Exposé co-founder and Chief Technology Officer Etienne Oosthuysen says the department and his team have adopted an agile approach for the entire program of work, which has enabled continuous improvement, delivery and integration.
“Throughout that whole process and through the ceremonies in the agile space, users are continuously seeing the iterative status of what is coming their way,” he says. “Feedback is refitted into the sprints so that we can adjust things accordingly.”
Breaking new data governance ground in the cloud
Oosthuysen says the edAnalytics Hub also required a technology architecture to access data managed by South Australia’s Department of the Premier and Cabinet (DPC).
“There’s quite a unique aspect here in South Australia where DPC is actually the custodian of some of the data sources – you can’t just reach into the DPC domain and grab data,” he says. “So, we had to come up with an architecture aligned to the Conditions of Connection, which was approved by DPC and is now used by other agencies as well. And that makes use of Azure Data Share to bring data across the boundary.”
According to Oosthuysen, the edAnalytics Hub is breaking a lot of other new data governance ground using Purview.
“It’s not just the Power BI and machine learning aspects that are key [to this project],” he explains. “It’s the governance aspect as well, and changing the processes that incorporate all of the edAnalytics Hub, which involves data workers from a very wide set of areas.
“Currently, it’s focused on the more central corporate teams [in the department], but that may eventually be expanded. So, something like Purview is going to be very valuable when that matures.”
Accelerating the data maturity journey
The department is on the cusp of releasing its first new data product – a people and culture dashboard – via the edAnalytics Hub, before launching new student and finance data products in 2023.

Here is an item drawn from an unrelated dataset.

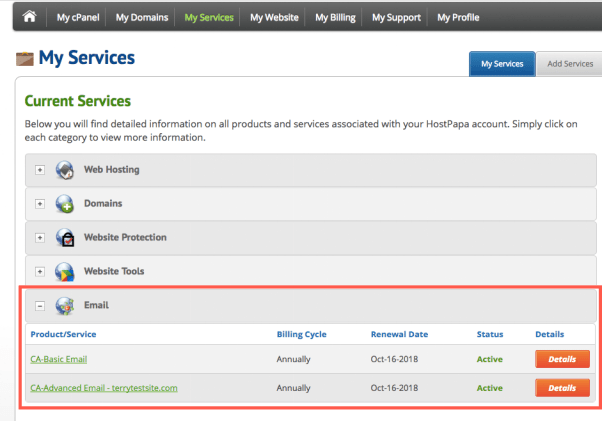The height and width of the screenshot is (422, 602).
Task: Click the Web Hosting globe icon
Action: click(x=66, y=170)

While the data transformation project is in the early stages, Temperly says it’s already prompted important and constructive conversations about how the department uses and manages data.
“It’s been quite a pleasant surprise, the extent to which other senior executive colleagues have looked to engage in those conversations around data governance and questions around data ownership,” he says.
“We’re seeing high expectations for what the project’s going to deliver across the department. And it’s emphasised what we already knew, which was the demand for usable data in a format that helps people with their day-to-day work.
“This program will work, and our partnership with Exposé is helping us to accelerate our journey across the data maturity curve. We’re going to get a level of progress over the next two or three years that we wouldn’t have otherwise reached.”
All about the people
Training is a crucial element of the project’s change management pillar. The department has focused on helping its System Performance division and its broader information and communications technology team to become familiar with the edAnalytics Hub.
The department is also looking to introduce self-service capabilities for authorised data users. Temperly hopes this will allow its System Performance team to focus on more sophisticated data analysis and value-adding tasks, rather than mundane data activities such as responding to ad hoc queries for basic information.
“In time, we’ll have to run a training program across all parts of the department on how to use new technology, how to access the data they need and, really importantly, how they can start to build some of their own data products through the use of Power BI and so on,” he says.
Oosthuysen adds: “Although this is a data-disrupting program of work, make no mistake, it really was all about people and less so about technology, whether that is the existing teams being brought along the journey or those potential future data workers.
“There is an opportunity to empower many kinds of personas in the organisation to really do better with the data that we will be exposing through the edAnalytics Hub.”